What is the downside of updating ARM TTBR(Translat

This question is related to this one: While "fork"ing a process, why does Linux kernel copy the content of kernel page table for every newly created process?

I found that Linux kernel tries to avoid updating TTBR when switching between user land and kernel land by copying the content of swapper page table into every newly created page table in function pgd_alloc. Question is: What is the downside of updating ARM TTBR?

Updating the TTBR (translation table base register)^Note1 with the MMU enables has many perils. There are interrupts, page faults, TLB (MMU-cache) and both L1 and L2 caches to be considered. On different systems, the caches maybe PIPT or VIVT (physically or virtually tagged), there may or may not exist L1 nor L2 caches.

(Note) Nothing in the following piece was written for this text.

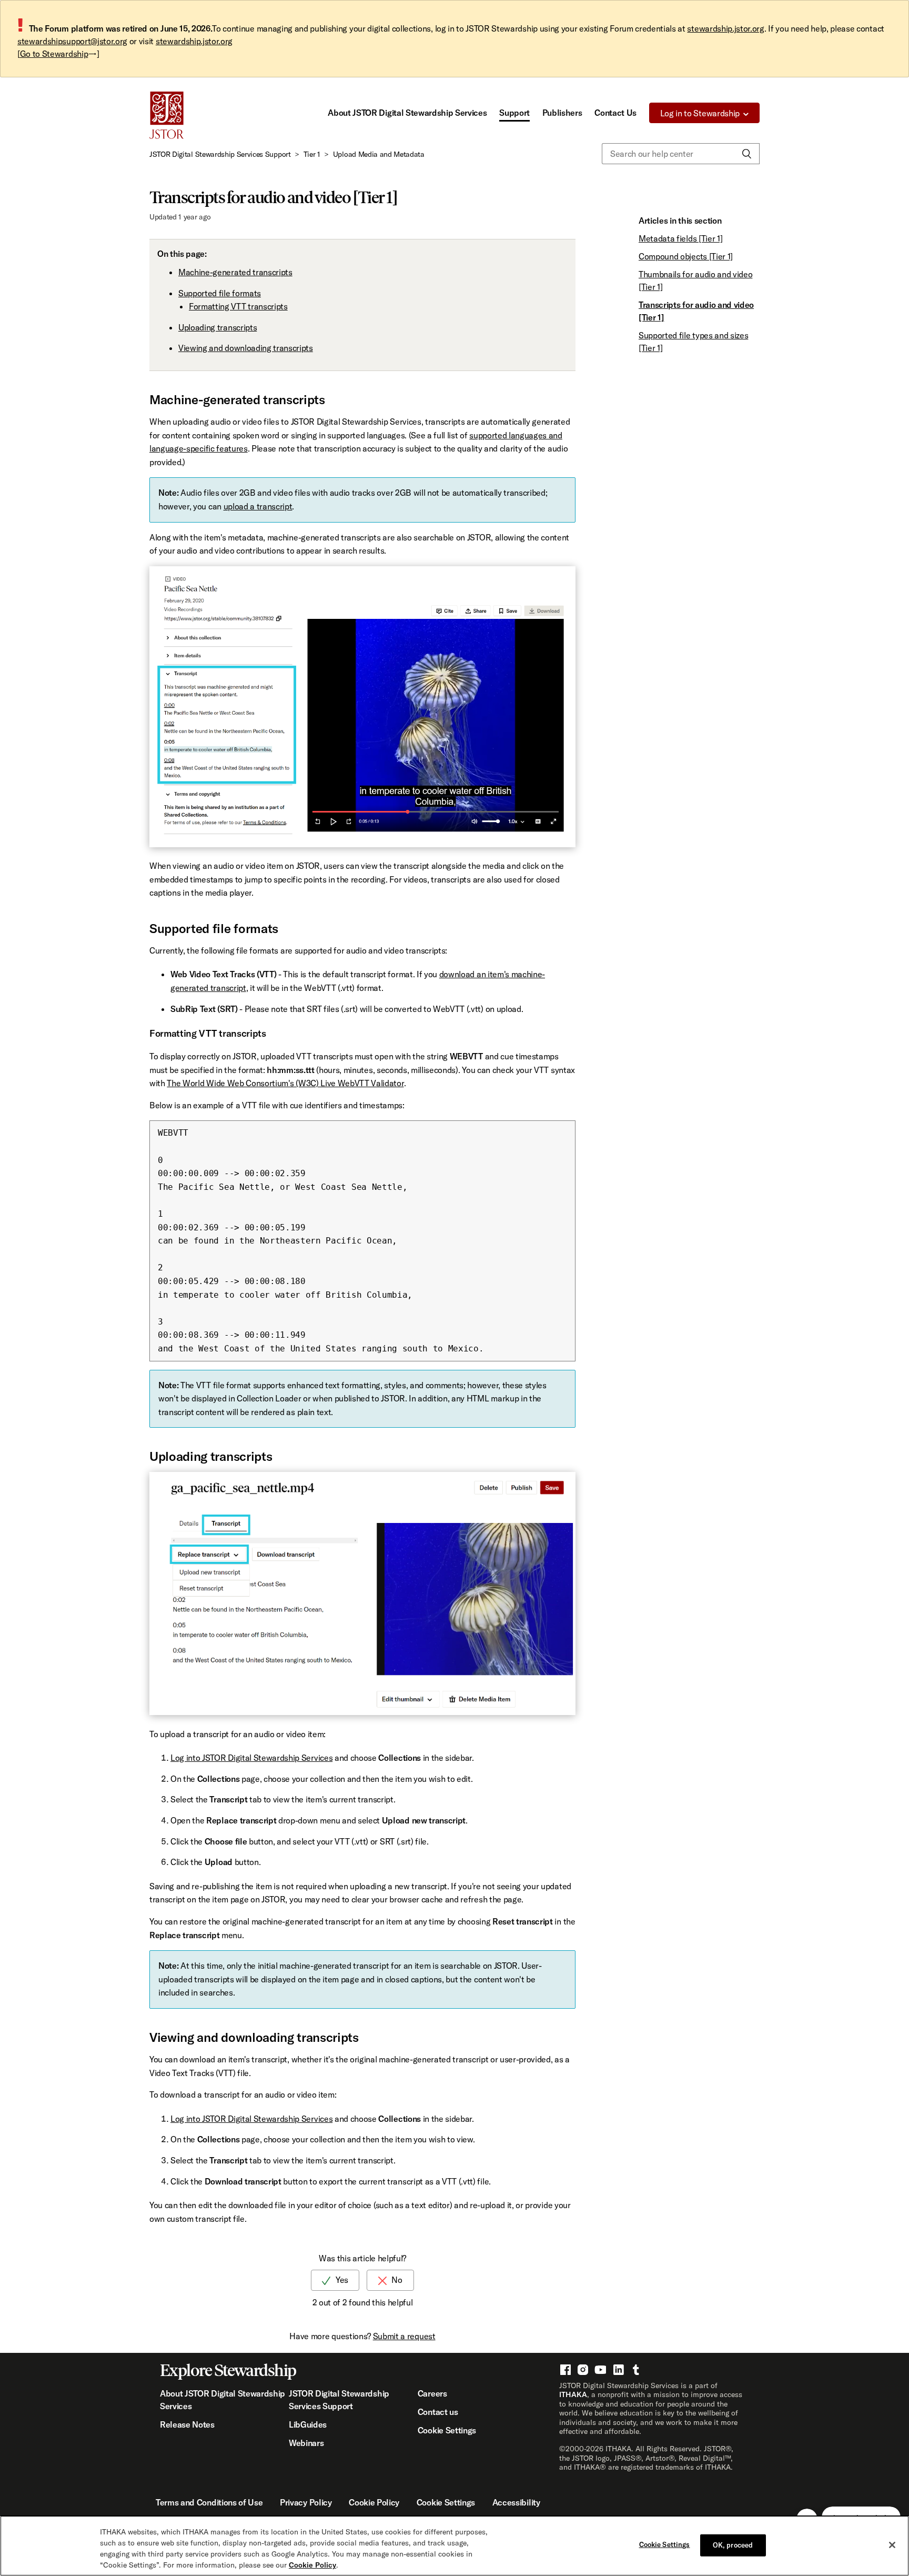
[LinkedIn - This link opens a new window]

People seem overly concerned about the MMU and TLB for efficiency. They are always dwarfed by the primary L1/L2 caches in performance considerations. It is a smaller impact to update the MMU tables and perform TLB flushes than it is to have un-needed evictions from the L1/L2 code and data caches. At a minimum a TLB is worth 4KB or over 100 cache lines. In some cases, the TLB entry maybe 1MB.

Some data/code in the L1/L2 user space may need to be evicted on context switches. However, for very frequent small work-loads, a user context switch may keep code and data in the L1/L2. For example a media player doing large CPU intensive decoding and some cron task checking to see no new email is on a server. The switch to and back from the 'cron' task may result in code remaining in the L2 cache for the video decoding to use.

What is the downside of updating ARM TTBR?

Unless the from/to tables are identical you have to keep the system view of memory consistent for the duration of the update.^Note2 This will naturally cause IRQ latency and complexity of implementation as you need to sync up many sub-systems. Also, the Linux MM (memory management) code is architecture agnostic. It handles a great variety of MMU sub-systems. The goal is never to optimize locally (at the architecture level) but optimize globally at the generic layers.

Note1: The TTBR is a pointer to a physical 16k aligned memory region that is the first level of the ARM MMU. Each entry is 1MB (on 32bit systems) and may point to another table; often called L2.

Note2: You might do this in a boot loader or places where you are migrating system level code between memory devices. Ie, update the TTBR with identical tables is of no consequence by itself. It is when the tables differ that weird things will happen.